OBJECTIF:
Reproduis à l'identique chaque ligne du matériel ci-dessous, du début à la fin, sans rien changer.

DONNÉES DE LA TÂCHE:

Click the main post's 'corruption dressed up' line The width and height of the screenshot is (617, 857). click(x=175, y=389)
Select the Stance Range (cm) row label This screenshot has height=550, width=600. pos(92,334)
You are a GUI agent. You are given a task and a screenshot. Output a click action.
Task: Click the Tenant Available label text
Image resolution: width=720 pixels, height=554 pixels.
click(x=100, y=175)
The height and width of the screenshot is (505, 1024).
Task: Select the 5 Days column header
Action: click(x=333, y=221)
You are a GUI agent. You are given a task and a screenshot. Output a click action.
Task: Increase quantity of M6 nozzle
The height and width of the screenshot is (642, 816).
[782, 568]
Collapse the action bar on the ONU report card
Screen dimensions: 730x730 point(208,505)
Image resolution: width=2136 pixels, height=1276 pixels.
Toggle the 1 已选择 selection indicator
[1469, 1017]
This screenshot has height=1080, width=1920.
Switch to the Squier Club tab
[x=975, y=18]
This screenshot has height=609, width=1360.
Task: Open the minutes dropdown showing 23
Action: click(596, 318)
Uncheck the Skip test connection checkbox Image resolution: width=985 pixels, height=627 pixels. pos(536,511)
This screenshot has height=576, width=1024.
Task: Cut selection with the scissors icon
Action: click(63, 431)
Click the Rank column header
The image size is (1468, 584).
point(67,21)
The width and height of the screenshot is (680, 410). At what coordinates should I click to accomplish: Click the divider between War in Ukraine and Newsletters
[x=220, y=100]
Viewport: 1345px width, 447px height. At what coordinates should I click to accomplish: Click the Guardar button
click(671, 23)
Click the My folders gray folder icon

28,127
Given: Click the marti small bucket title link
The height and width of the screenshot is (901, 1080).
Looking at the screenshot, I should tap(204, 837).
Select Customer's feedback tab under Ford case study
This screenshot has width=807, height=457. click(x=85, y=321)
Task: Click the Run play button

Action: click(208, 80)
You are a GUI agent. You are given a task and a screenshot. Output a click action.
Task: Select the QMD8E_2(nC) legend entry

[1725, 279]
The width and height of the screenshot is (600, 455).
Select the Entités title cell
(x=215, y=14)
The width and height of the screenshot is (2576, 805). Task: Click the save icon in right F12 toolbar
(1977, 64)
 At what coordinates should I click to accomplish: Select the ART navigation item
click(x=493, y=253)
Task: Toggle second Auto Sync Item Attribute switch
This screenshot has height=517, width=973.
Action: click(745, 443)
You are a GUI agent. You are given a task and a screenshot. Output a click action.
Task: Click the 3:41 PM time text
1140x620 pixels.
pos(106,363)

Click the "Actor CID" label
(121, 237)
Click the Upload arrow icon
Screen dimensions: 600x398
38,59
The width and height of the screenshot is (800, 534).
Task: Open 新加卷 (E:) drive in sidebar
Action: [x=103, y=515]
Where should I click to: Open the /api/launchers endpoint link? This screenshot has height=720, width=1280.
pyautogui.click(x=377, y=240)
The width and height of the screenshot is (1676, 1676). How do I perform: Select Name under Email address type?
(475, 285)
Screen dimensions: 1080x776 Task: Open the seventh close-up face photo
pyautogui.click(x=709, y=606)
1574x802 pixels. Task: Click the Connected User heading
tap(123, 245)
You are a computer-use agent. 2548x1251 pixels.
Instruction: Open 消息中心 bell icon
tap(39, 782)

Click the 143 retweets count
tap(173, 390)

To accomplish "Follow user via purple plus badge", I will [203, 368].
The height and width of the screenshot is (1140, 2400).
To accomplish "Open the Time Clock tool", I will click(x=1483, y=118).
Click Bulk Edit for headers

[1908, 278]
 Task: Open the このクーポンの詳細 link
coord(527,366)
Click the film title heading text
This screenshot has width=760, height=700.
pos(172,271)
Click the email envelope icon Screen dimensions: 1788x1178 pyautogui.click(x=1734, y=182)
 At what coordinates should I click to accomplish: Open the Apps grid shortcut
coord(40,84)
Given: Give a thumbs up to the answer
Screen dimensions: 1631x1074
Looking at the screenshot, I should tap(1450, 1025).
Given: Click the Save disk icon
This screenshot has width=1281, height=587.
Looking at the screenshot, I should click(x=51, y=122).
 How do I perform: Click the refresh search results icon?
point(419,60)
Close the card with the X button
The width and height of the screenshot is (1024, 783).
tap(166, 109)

RÉPONSE COMPLÈTE:
Click the main post's 'corruption dressed up' line The width and height of the screenshot is (617, 857). click(x=175, y=389)
Select the Stance Range (cm) row label This screenshot has height=550, width=600. pos(92,334)
You are a GUI agent. You are given a task and a screenshot. Output a click action.
Task: Click the Tenant Available label text
Image resolution: width=720 pixels, height=554 pixels.
click(x=100, y=175)
The height and width of the screenshot is (505, 1024).
Task: Select the 5 Days column header
Action: click(x=333, y=221)
You are a GUI agent. You are given a task and a screenshot. Output a click action.
Task: Increase quantity of M6 nozzle
The height and width of the screenshot is (642, 816).
[782, 568]
Collapse the action bar on the ONU report card
Screen dimensions: 730x730 point(208,505)
Image resolution: width=2136 pixels, height=1276 pixels.
Toggle the 1 已选择 selection indicator
[1469, 1017]
This screenshot has height=1080, width=1920.
Switch to the Squier Club tab
[x=975, y=18]
This screenshot has height=609, width=1360.
Task: Open the minutes dropdown showing 23
Action: click(596, 318)
Uncheck the Skip test connection checkbox Image resolution: width=985 pixels, height=627 pixels. pos(536,511)
This screenshot has height=576, width=1024.
Task: Cut selection with the scissors icon
Action: click(63, 431)
Click the Rank column header
The image size is (1468, 584).
point(67,21)
The width and height of the screenshot is (680, 410). At what coordinates should I click to accomplish: Click the divider between War in Ukraine and Newsletters
[x=220, y=100]
Viewport: 1345px width, 447px height. At what coordinates should I click to accomplish: Click the Guardar button
click(671, 23)
Click the My folders gray folder icon

28,127
Given: Click the marti small bucket title link
The height and width of the screenshot is (901, 1080).
Looking at the screenshot, I should tap(204, 837).
Select Customer's feedback tab under Ford case study
This screenshot has width=807, height=457. click(x=85, y=321)
Task: Click the Run play button

Action: click(208, 80)
You are a GUI agent. You are given a task and a screenshot. Output a click action.
Task: Select the QMD8E_2(nC) legend entry

[1725, 279]
The width and height of the screenshot is (600, 455).
Select the Entités title cell
(x=215, y=14)
The width and height of the screenshot is (2576, 805). Task: Click the save icon in right F12 toolbar
(1977, 64)
 At what coordinates should I click to accomplish: Select the ART navigation item
click(x=493, y=253)
Task: Toggle second Auto Sync Item Attribute switch
This screenshot has height=517, width=973.
Action: click(745, 443)
You are a GUI agent. You are given a task and a screenshot. Output a click action.
Task: Click the 3:41 PM time text
1140x620 pixels.
pos(106,363)

Click the "Actor CID" label
(121, 237)
Click the Upload arrow icon
Screen dimensions: 600x398
38,59
The width and height of the screenshot is (800, 534).
Task: Open 新加卷 (E:) drive in sidebar
Action: [x=103, y=515]
Where should I click to: Open the /api/launchers endpoint link? This screenshot has height=720, width=1280.
pyautogui.click(x=377, y=240)
The width and height of the screenshot is (1676, 1676). How do I perform: Select Name under Email address type?
(475, 285)
Screen dimensions: 1080x776 Task: Open the seventh close-up face photo
pyautogui.click(x=709, y=606)
1574x802 pixels. Task: Click the Connected User heading
tap(123, 245)
You are a computer-use agent. 2548x1251 pixels.
Instruction: Open 消息中心 bell icon
tap(39, 782)

Click the 143 retweets count
tap(173, 390)

To accomplish "Follow user via purple plus badge", I will [203, 368].
The height and width of the screenshot is (1140, 2400).
To accomplish "Open the Time Clock tool", I will click(x=1483, y=118).
Click Bulk Edit for headers

[1908, 278]
 Task: Open the このクーポンの詳細 link
coord(527,366)
Click the film title heading text
This screenshot has width=760, height=700.
pos(172,271)
Click the email envelope icon Screen dimensions: 1788x1178 pyautogui.click(x=1734, y=182)
 At what coordinates should I click to accomplish: Open the Apps grid shortcut
coord(40,84)
Given: Give a thumbs up to the answer
Screen dimensions: 1631x1074
Looking at the screenshot, I should tap(1450, 1025).
Given: Click the Save disk icon
This screenshot has width=1281, height=587.
Looking at the screenshot, I should click(x=51, y=122).
 How do I perform: Click the refresh search results icon?
point(419,60)
Close the card with the X button
The width and height of the screenshot is (1024, 783).
tap(166, 109)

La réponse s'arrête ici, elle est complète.